# Records from a collection
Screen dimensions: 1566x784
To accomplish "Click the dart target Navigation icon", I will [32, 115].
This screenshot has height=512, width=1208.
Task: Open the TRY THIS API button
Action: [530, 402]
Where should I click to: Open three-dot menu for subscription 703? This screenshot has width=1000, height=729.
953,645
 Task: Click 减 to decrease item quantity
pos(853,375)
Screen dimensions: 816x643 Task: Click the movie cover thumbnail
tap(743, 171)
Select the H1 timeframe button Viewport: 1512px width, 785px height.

# EXERCISE DESCRIPTION
Update every one of the entries above: replace "Screen dimensions" with "Display size" wherever it occurs, and leave everything else the same.

# CORRECT OUTPUT
Display size: 1566x784
To accomplish "Click the dart target Navigation icon", I will [32, 115].
This screenshot has height=512, width=1208.
Task: Open the TRY THIS API button
Action: [530, 402]
Where should I click to: Open three-dot menu for subscription 703? This screenshot has width=1000, height=729.
953,645
 Task: Click 减 to decrease item quantity
pos(853,375)
Display size: 816x643 Task: Click the movie cover thumbnail
tap(743, 171)
Select the H1 timeframe button Viewport: 1512px width, 785px height.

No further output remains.